Comparandum: "The thing to be compared"

and

Comparans: "the comparing thing"

• Hello, 436. What are 'they'? Are your candidates actual words in the English lexis ... do they have reasonable currency? If they're just projections from Latin, with no currency, they're not acceptable as answers on ELU. Commented Oct 18, 2021 at 13:23
• Perhaps this answer is arguing from Karl Popper, who used explicandum and explicans in an analogous sense. These appear to be relatively recent coinages, although older than Popper. Commented Oct 26, 2021 at 23:18
• There are quite a few usable Latin phrases in academic English that people understand even if they are not in a dictionary and, therefore, technically not English. The fact is "comparans" answers the OP's questions better than any other substitute. Even if the ELU rejects it, that's the word I'd use.
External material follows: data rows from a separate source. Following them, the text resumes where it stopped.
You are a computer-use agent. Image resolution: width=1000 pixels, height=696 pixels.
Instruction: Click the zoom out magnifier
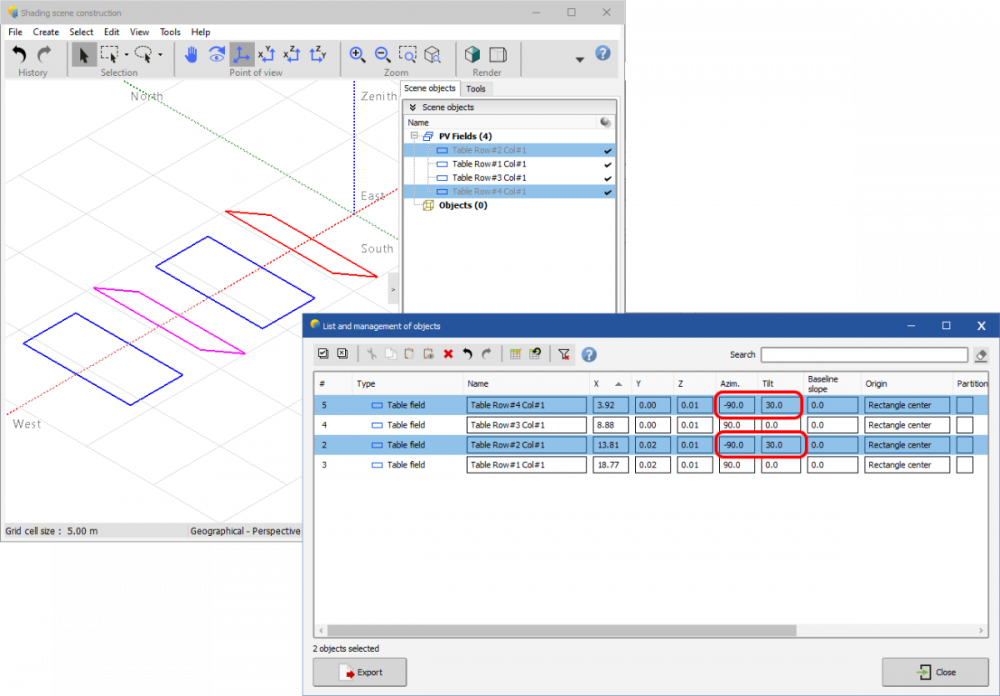(x=382, y=55)
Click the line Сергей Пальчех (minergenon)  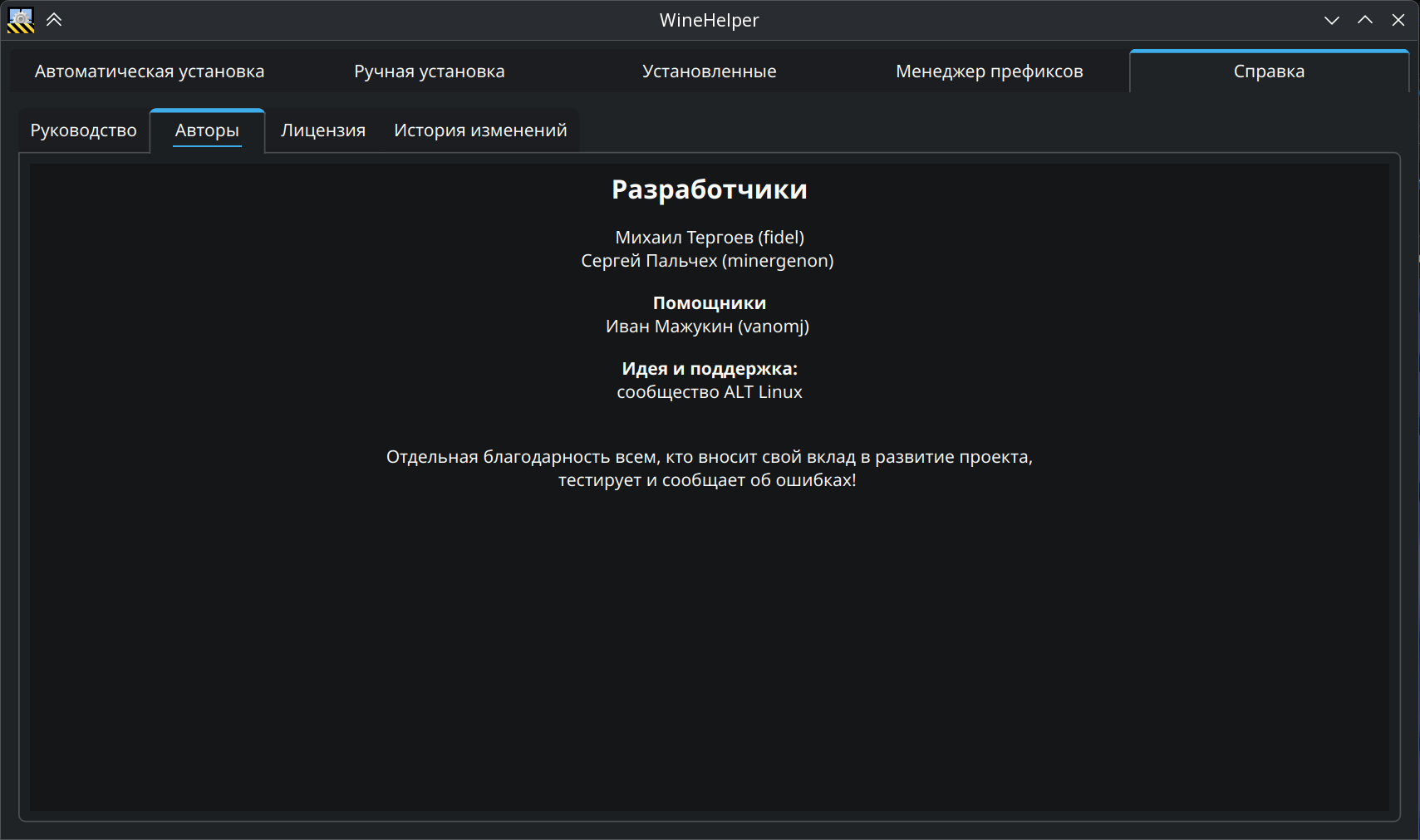707,261
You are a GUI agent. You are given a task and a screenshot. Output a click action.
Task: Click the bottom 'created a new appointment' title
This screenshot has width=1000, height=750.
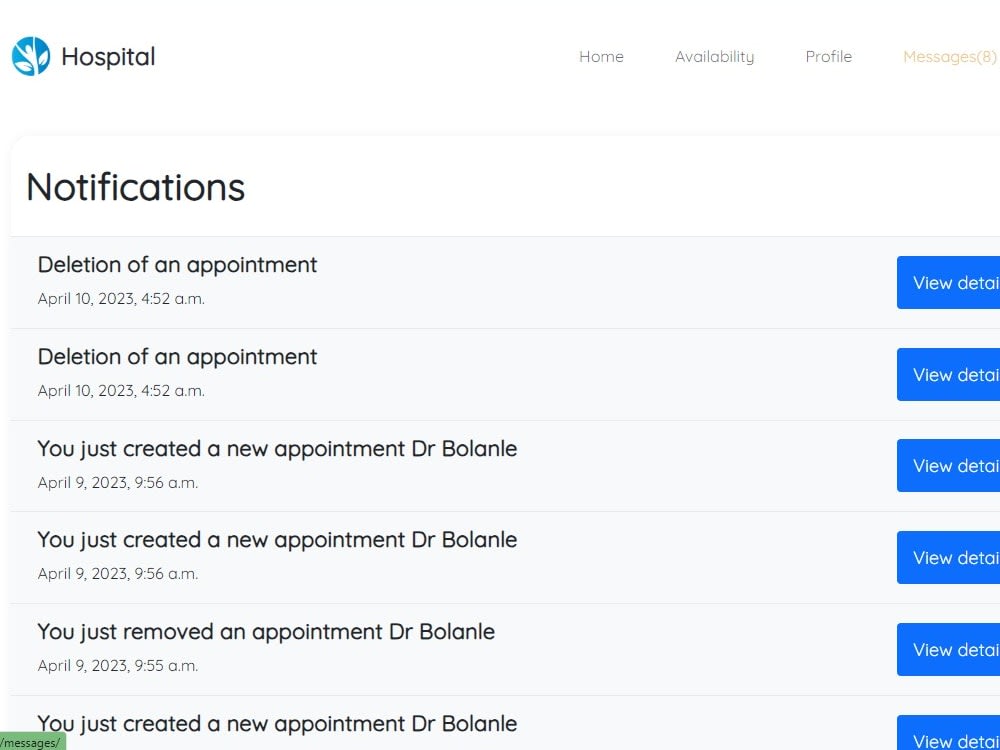pos(277,723)
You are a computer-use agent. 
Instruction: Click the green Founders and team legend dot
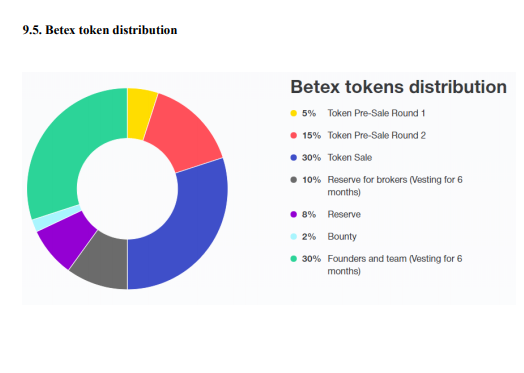coord(293,259)
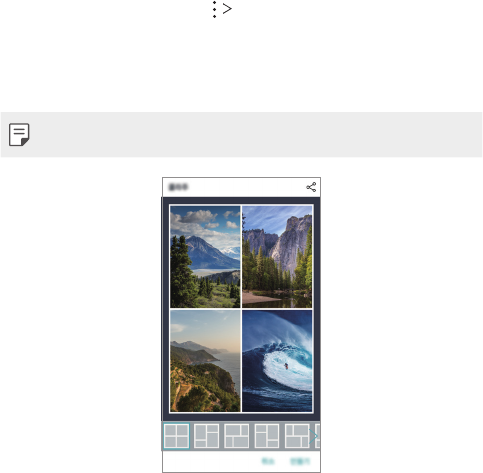
Task: Select the partially visible sixth layout template
Action: tap(318, 436)
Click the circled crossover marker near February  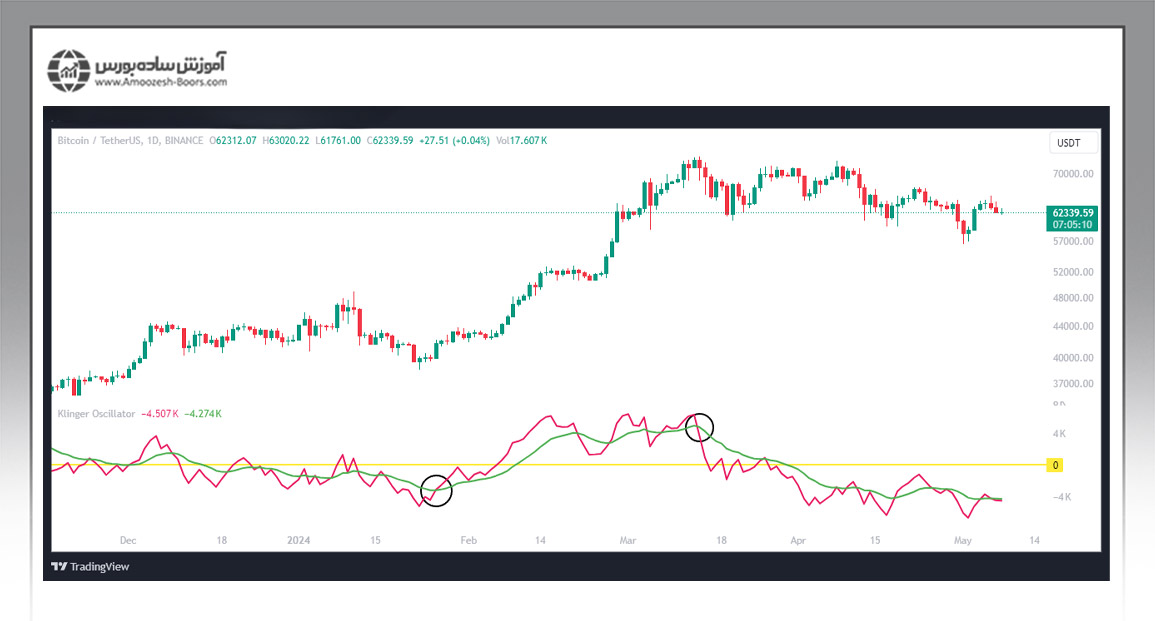(436, 490)
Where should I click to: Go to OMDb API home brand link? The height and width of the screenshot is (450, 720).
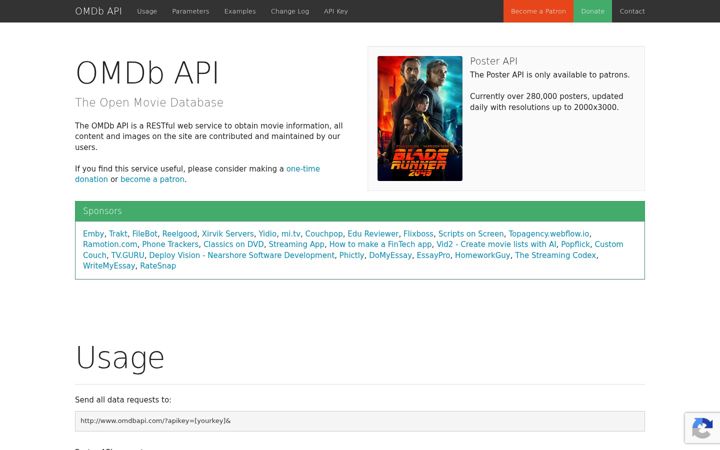98,11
Commented Dec 22, 2021 at 17:14
• Definiendum/definiens and explanandum/explanans are well established pairs of technical terms (which a fair number of of non-specialists may encounter in introductory-logic courses); anybody who is familiar with these terms is likely to 'get' the meaning of comparandum/comparans, even if they are not in a dictionary. This answer, however, appears to be a variation on what was posted before in the comments below the question, and that should have been acknowledged. Commented Nov 16, 2023 at 17:36

You can also compare the unknown to the known.